(AIM OF THE TASK)
Go through the data line by line. Copy each one holding the string "click".

(Collected data entries)
☆ ☆ ☆ ☆ ☆ ☆ ☆
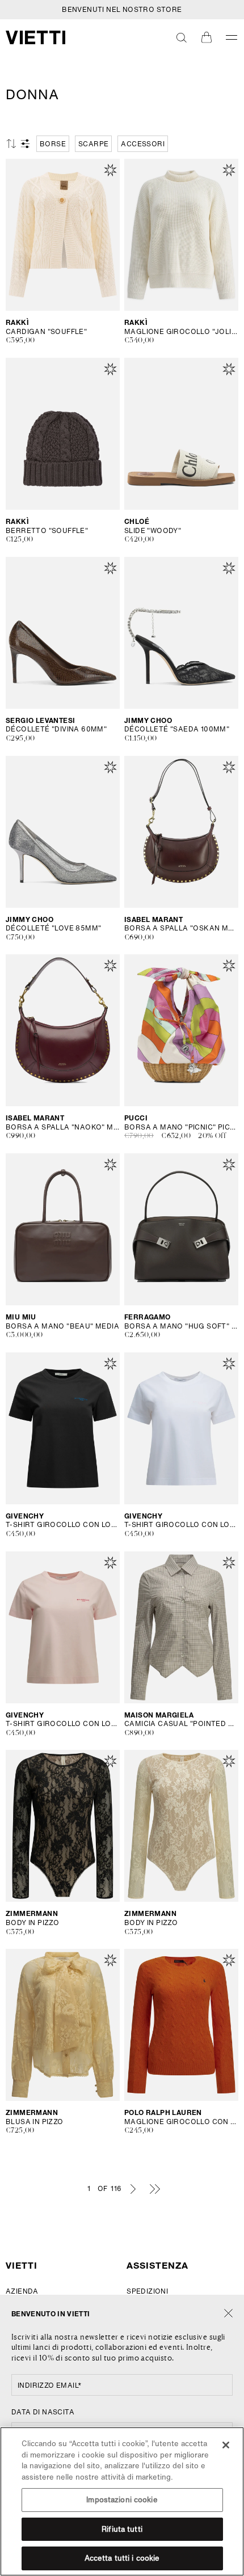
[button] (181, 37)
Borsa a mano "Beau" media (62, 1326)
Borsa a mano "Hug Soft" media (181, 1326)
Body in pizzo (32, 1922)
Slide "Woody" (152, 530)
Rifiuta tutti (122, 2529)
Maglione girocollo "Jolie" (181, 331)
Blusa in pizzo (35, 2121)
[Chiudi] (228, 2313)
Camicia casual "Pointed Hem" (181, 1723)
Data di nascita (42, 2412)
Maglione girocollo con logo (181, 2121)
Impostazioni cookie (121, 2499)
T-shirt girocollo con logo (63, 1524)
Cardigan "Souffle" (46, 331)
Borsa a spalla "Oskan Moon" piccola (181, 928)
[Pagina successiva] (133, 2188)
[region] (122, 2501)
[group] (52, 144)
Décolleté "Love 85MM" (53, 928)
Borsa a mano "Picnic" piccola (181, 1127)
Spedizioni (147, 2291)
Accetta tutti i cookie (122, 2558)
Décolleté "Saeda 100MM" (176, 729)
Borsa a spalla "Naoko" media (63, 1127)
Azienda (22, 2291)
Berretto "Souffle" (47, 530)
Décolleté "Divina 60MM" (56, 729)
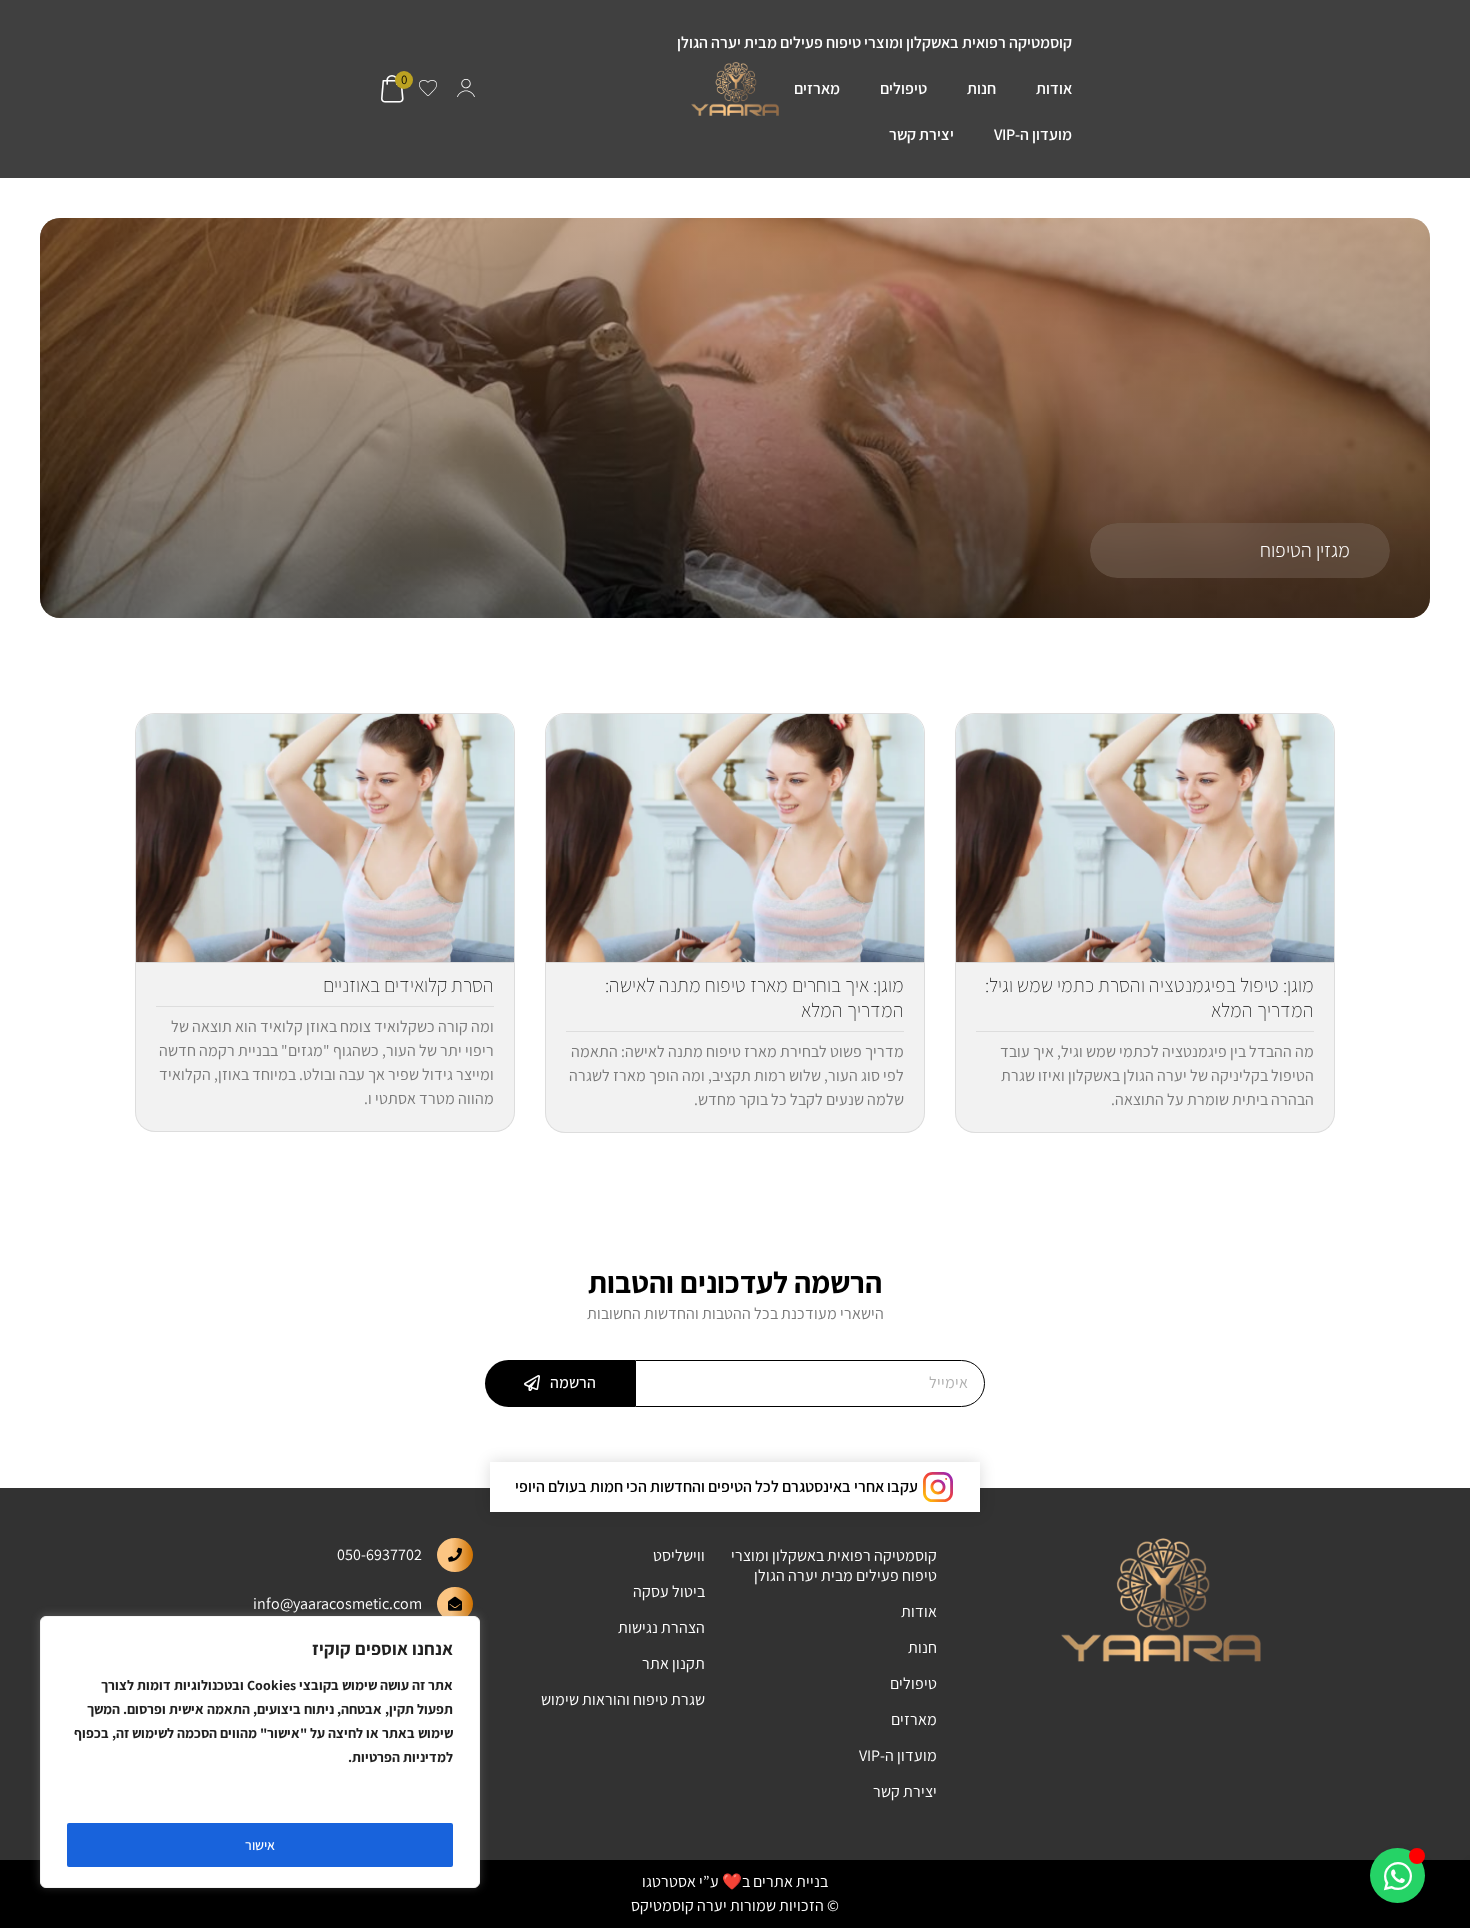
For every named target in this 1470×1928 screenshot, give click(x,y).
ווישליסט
☆ ☆ ☆ ☆ ☆ ☆ ☆
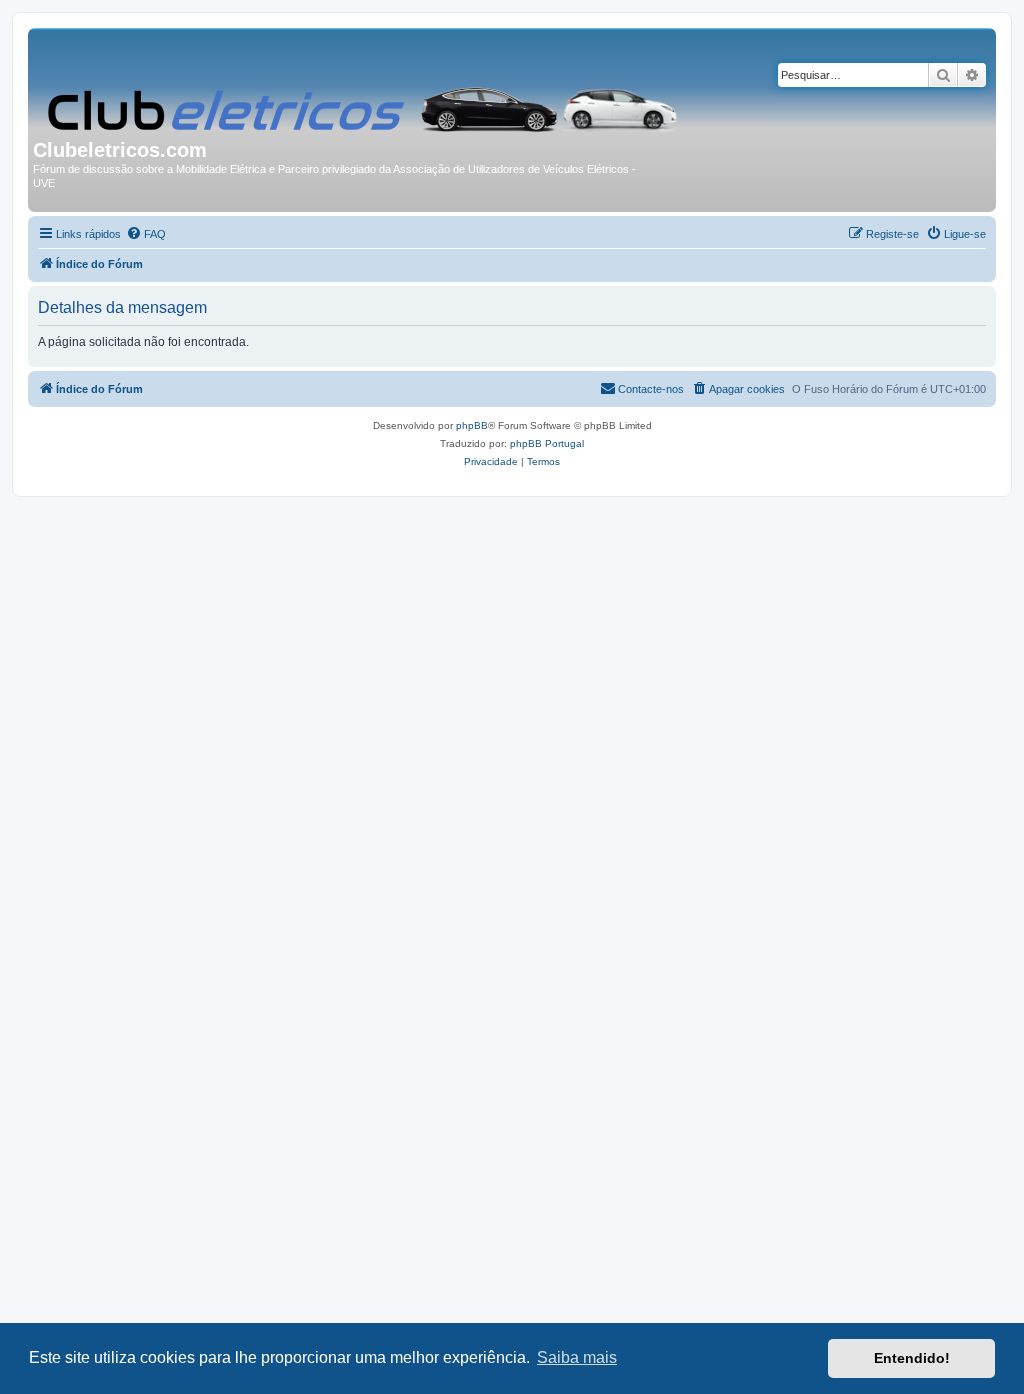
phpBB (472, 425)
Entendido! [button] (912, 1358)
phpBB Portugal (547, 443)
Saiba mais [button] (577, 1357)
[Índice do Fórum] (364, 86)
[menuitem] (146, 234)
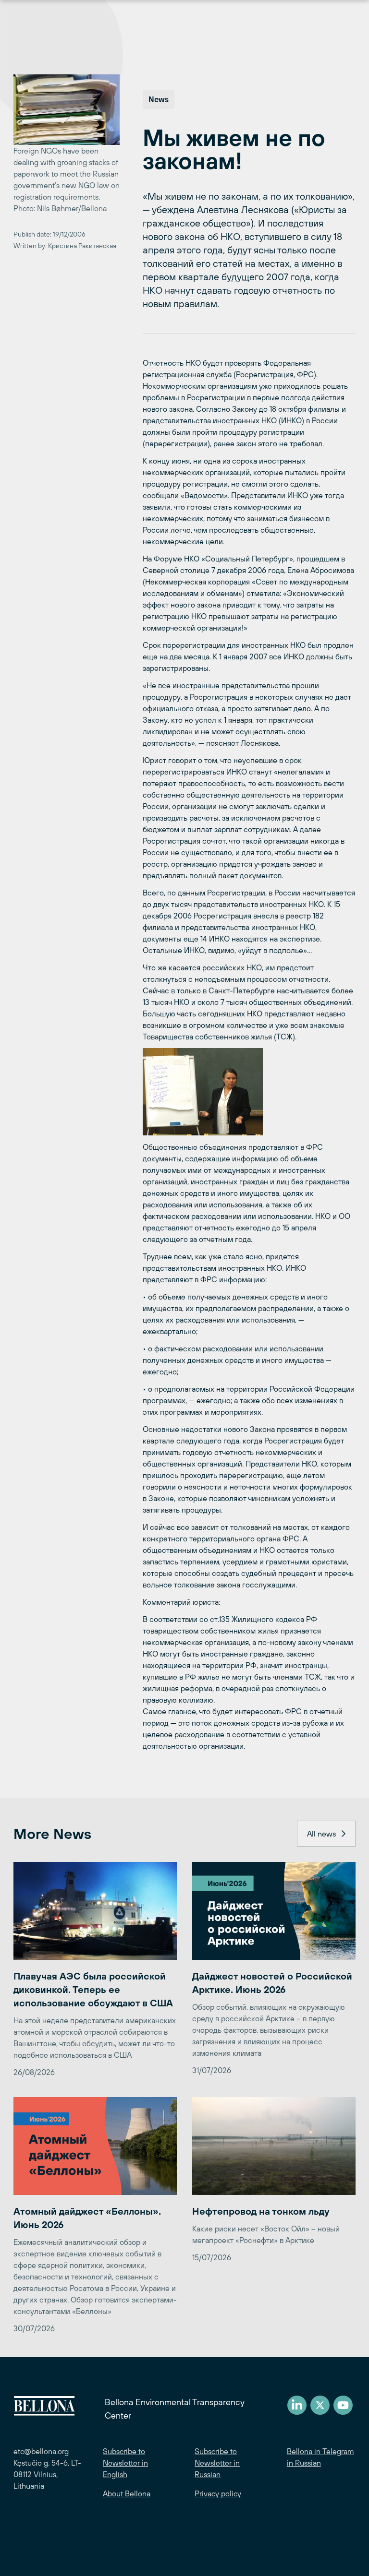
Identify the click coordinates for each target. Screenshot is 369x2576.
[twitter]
☆ ☆ ☆ ☆ ☆ ☆ ☆
(RESULT FOR THIS TASK)
For every named target in this 1470×1928 screenshot, give click(x,y).
Identify the click coordinates for each target. Screenshot is 369x2576.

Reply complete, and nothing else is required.